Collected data
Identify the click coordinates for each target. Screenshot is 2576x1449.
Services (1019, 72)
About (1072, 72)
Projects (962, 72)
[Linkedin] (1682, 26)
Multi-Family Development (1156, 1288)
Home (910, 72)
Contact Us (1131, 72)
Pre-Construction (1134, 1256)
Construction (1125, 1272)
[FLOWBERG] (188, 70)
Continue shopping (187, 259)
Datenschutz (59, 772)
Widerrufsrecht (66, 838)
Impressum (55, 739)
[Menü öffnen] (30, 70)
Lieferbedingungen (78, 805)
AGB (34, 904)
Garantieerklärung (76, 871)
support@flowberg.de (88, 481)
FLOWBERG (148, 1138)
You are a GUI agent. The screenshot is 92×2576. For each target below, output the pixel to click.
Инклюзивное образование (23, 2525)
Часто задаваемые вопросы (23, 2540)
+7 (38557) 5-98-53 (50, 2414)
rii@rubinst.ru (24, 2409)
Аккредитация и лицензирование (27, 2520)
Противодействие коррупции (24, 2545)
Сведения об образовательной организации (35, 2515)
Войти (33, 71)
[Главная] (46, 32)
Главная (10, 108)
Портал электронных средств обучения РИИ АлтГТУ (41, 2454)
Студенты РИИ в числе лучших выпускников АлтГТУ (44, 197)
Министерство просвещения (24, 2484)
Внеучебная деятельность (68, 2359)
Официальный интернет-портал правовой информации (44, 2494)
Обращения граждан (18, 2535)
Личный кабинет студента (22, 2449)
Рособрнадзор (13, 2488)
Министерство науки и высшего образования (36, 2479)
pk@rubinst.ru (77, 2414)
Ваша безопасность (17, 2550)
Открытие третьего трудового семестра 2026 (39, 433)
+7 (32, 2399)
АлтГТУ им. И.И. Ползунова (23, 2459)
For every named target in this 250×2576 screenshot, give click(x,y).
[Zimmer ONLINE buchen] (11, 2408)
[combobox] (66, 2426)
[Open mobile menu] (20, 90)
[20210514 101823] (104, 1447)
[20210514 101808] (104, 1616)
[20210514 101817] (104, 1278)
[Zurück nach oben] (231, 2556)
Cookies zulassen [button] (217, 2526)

GOAL OF THE EXERCISE: All lines above between those holding "АлтГТУ им. И.И. Ползунова (23, 2459)" and "[Zurück nach oben] (231, 2556)", inclusive, must be set down unchanged, and no other line may be included.

TASK ANSWER:
АлтГТУ им. И.И. Ползунова (23, 2459)
For every named target in this 250×2576 screenshot, give click(x,y).
[Zimmer ONLINE buchen] (11, 2408)
[combobox] (66, 2426)
[Open mobile menu] (20, 90)
[20210514 101823] (104, 1447)
[20210514 101808] (104, 1616)
[20210514 101817] (104, 1278)
[Zurück nach oben] (231, 2556)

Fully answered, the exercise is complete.